Coming Out Story 7
I was raised in an extremely open-minded and liberal family. As a child, I remember never having any problem with anyone over any facet of their identity, be it their race, their class, their gender, or their sexual orientation. So when my brother came out to me when I was 15, I was shocked that I didn't show him the full support I would have shown anyone else. Over time, I came to support him, and still do but that initial failure on my part still rattled me whenever it crossed my mind. Years later, as a second year in college, I realized that I had fallen for my best friend, a beautiful woman...who was straight. I never doubted my feelings but did consider them a fluke incident, never to happen again. I had boyfriends while in high school and boyfriends while in college so this must have been just a blip on my radar. Little did I know that I couldn't have been more wrong.
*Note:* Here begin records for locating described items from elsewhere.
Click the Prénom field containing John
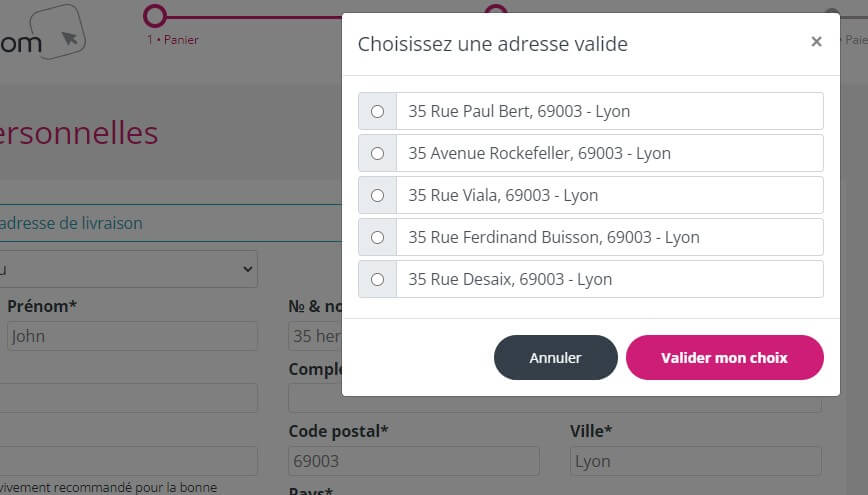The image size is (868, 495). [x=130, y=336]

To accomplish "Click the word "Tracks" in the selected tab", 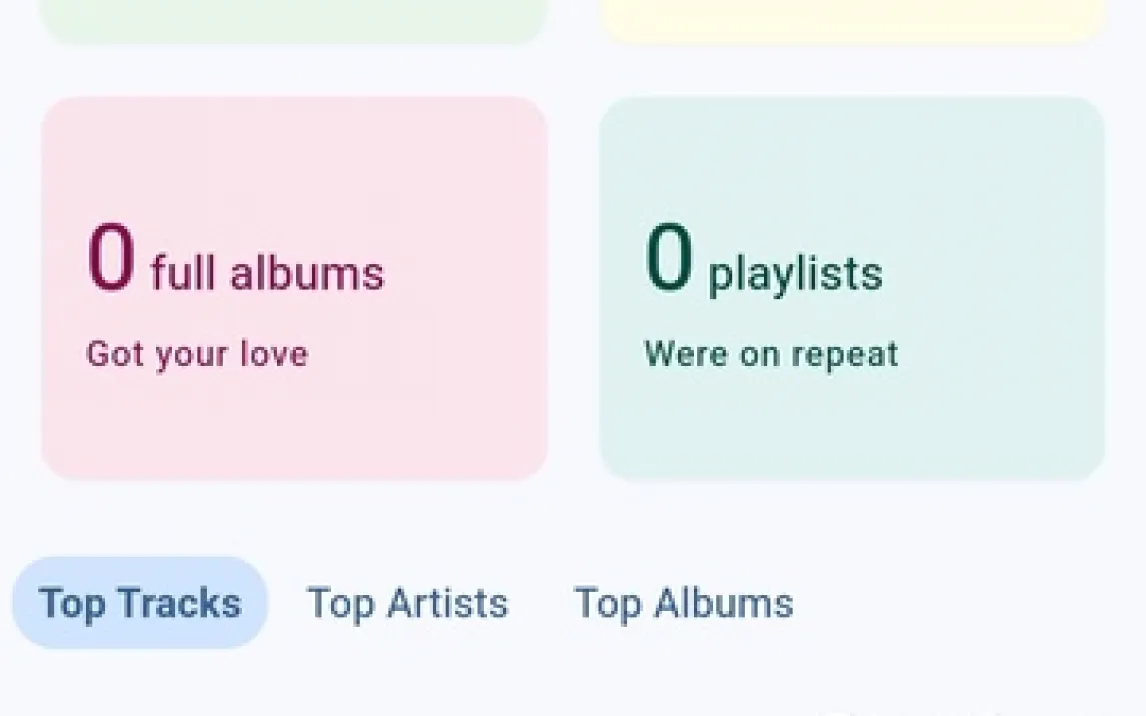I will [179, 603].
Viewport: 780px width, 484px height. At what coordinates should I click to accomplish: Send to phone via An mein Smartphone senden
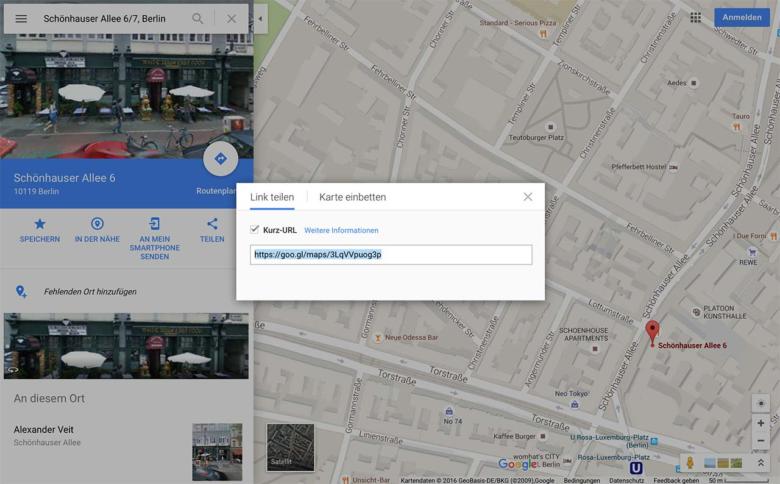[x=154, y=224]
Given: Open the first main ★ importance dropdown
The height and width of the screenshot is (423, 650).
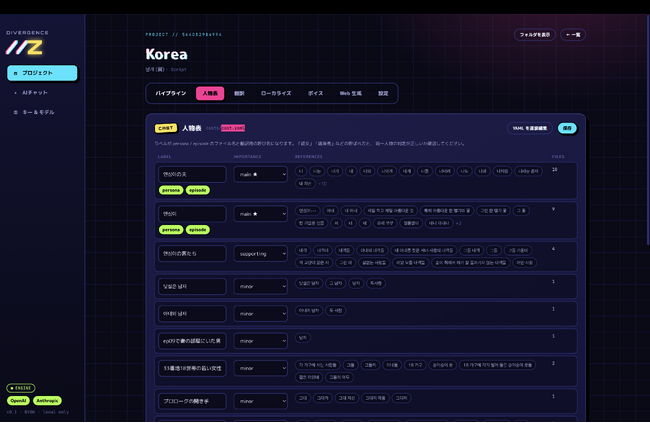Looking at the screenshot, I should tap(261, 175).
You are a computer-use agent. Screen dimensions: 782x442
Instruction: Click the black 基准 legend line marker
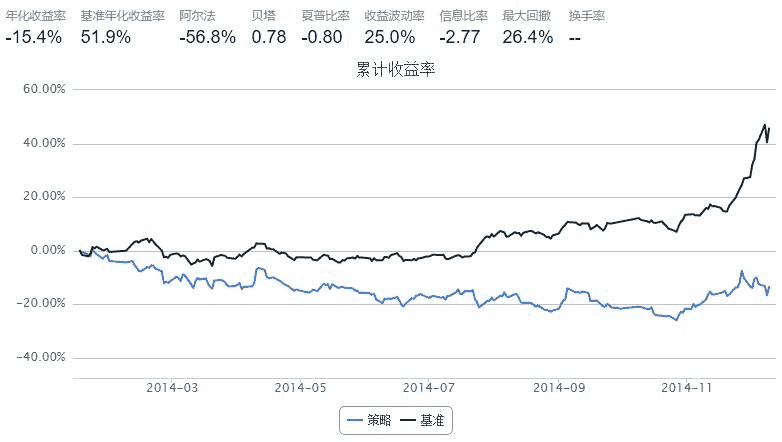(408, 421)
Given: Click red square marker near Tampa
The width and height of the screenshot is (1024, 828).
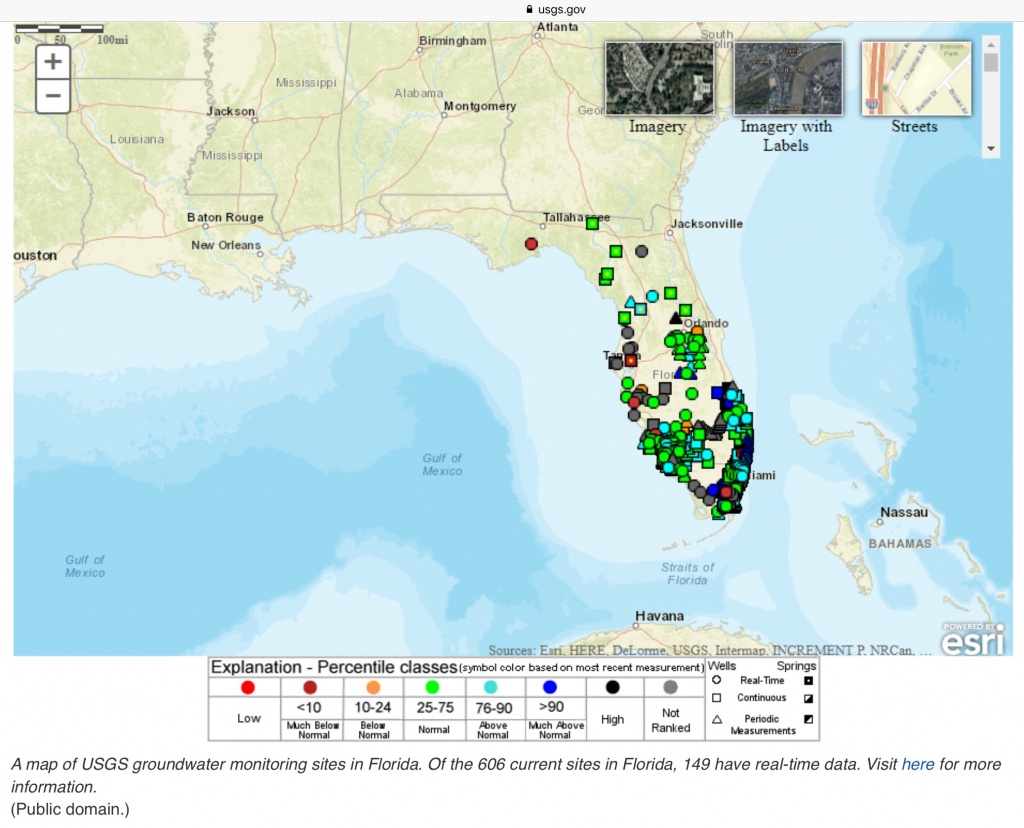Looking at the screenshot, I should 631,360.
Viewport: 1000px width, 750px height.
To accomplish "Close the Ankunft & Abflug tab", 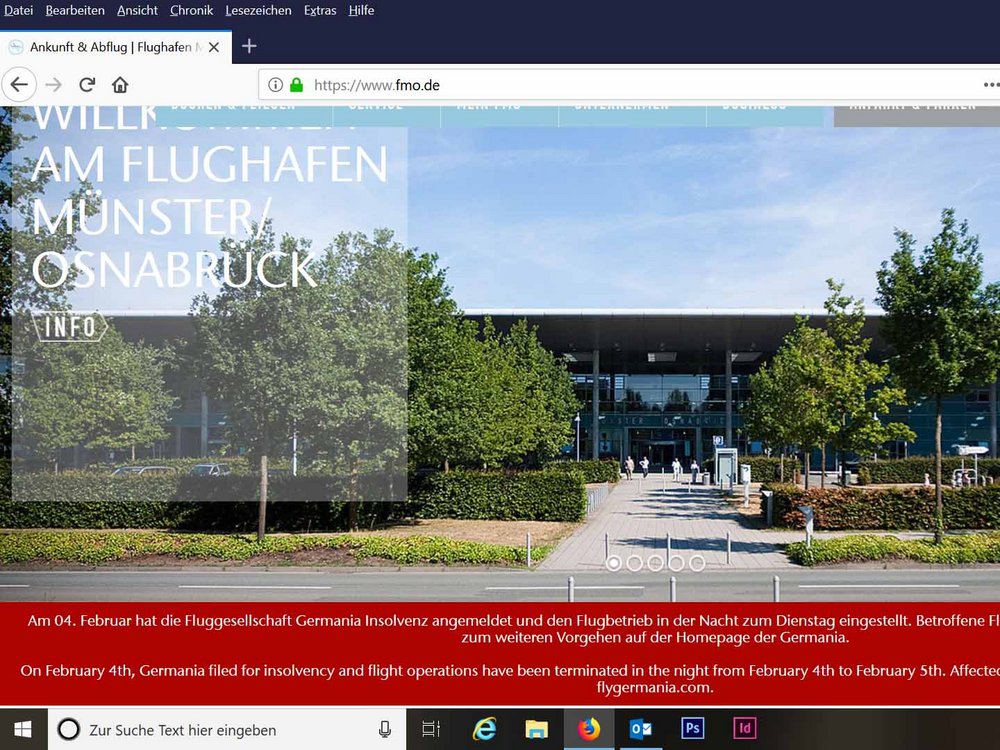I will [213, 47].
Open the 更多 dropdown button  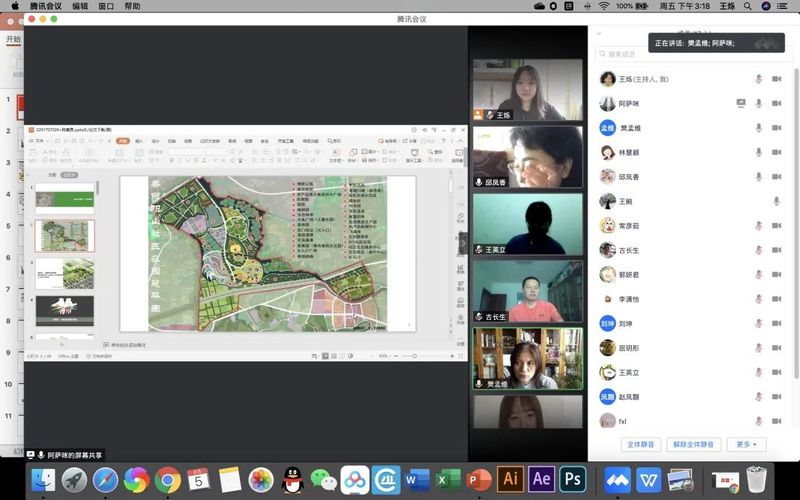click(745, 444)
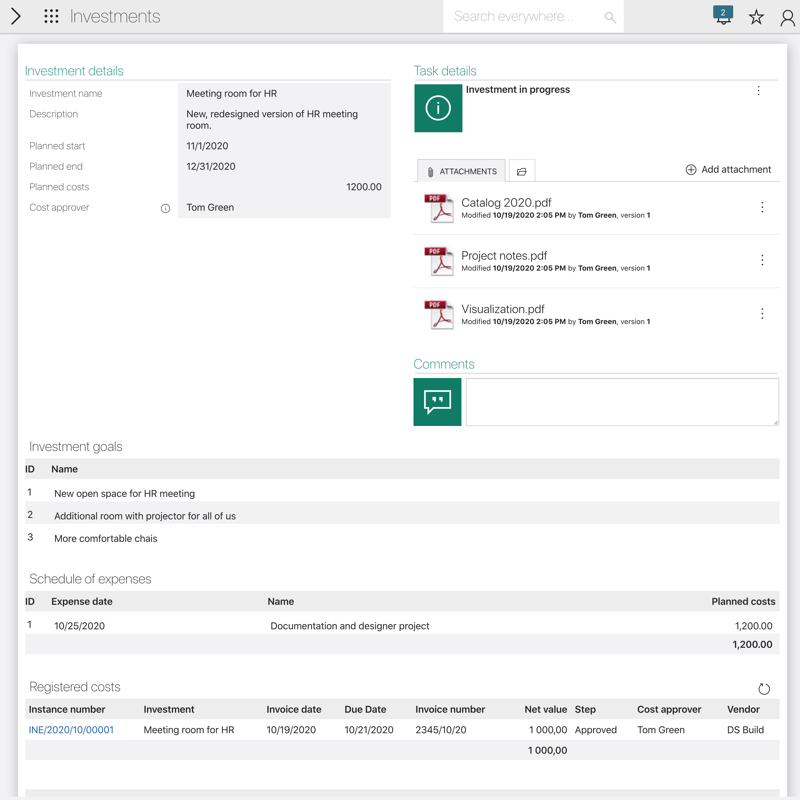Open instance INE/2020/10/00001 link
Image resolution: width=800 pixels, height=800 pixels.
pyautogui.click(x=71, y=730)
During Winter quarter of my third year of college I was taking a class entitled Queer Nightlife and we were reading Audre Lorde's Zami and it hit me: I'm gay. There was no way around it. I took months to deal with this revelation but later came out to my siblings, my cousins, and many of my friends. When I came out to my brother he asked me why I didn't tell him sooner and as I was giving him what I thought was my answer, I remembered when he came out to me and how I wasn't fully supportive. I realized why--another revelation. I think I have always had an inkling that I am gay and when my brother came out to me it was like he beat me to the punch. Sad to say, I was under this weird impression that there could only be one gay in the family. I was wrong. After I came out I realized that being gay and having gay siblings happens quite often. My brother, as well as the other family and friends that I have told, have been extremely supportive in my coming out process which I believe I am continue to work through. Other than my family and friends, it has been my experience as an intern at the UCI LGBTRC that has truly helped me to navigate my identity as a queer woman of color. Being involved with the center, their programs, and consequently constantly meeting new people has helped me to come to know myself. I am proud to say that I'm queer and that I have realized my brother, as well as any other family member, can be too.